Surgical management of retroperitoneal tumors with vena cava thrombus in the inferior cava using cardiopulmonary bypass, arrested circulation and profound hypothermia
Rodríguez-Rubio FI, Abad JI, Sanz G, Diez-Caballero F, Martín-Marquina A, Rosell D, Robles JE, Llorens R, Berián JM.
Department of Urology, Clinica Universitaria, Faculty of Medicine, University of Navarra, Pamplona, Spain.
Magazine: European Urology
Date: Jan 1, 1997Urology [SP]
It was our aim to review our surgical experience with retroperitoneal tumors extending to the vena cava by using cardiopulmonary bypass, deep hypothermia and circulatory arrest.

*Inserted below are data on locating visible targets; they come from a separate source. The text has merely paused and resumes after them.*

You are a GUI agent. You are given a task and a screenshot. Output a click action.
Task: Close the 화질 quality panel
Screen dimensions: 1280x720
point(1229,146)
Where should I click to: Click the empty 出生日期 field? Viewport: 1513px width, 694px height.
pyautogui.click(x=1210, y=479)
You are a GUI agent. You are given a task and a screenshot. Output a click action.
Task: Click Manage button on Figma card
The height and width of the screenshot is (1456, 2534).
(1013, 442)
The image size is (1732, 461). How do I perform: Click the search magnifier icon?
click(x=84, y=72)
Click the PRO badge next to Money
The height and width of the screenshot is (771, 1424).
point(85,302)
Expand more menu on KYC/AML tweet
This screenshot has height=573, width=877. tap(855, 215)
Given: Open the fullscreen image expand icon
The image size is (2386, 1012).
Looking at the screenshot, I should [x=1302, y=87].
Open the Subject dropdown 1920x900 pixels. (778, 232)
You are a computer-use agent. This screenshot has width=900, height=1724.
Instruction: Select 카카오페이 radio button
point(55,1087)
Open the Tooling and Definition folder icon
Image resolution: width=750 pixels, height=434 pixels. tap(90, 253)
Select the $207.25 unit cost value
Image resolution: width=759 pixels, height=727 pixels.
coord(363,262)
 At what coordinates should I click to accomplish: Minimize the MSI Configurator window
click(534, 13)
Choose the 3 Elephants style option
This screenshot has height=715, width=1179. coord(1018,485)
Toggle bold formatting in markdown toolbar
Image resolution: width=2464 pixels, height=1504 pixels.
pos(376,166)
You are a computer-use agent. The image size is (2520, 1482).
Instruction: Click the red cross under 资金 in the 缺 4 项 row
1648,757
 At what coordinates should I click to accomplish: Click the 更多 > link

We performed this procedure in 15 patients. The ages ranged between 16 and 70 years. The primary malignancies were renal cell carcinoma (n = 13), Wilms' tumor (n = 1) and paratesticular rhabdomyosarcoma (n = 1).
There were no operative deaths. One patient died on the fourth postoperative day because of pulmonary embolization. The most common postoperative complications were: 1 patient required surgical reexploration because of hemorrhage, there was transitory renal failure in 3 patients, 1 patient developed a postoperative reactive psychosis and 1 patient developed a subclinical pericarditis.
We believe that the resection of retroperitoneal malignancies with venous tumor thrombus extension offers, in selected patients, the only chance of reasonable long-term survival. The application of a cardiopulmonary bypass and hypothermia in high level vena cava thrombi is an important advance that has improved the safety and technical efficacy of a difficult surgical undertaking.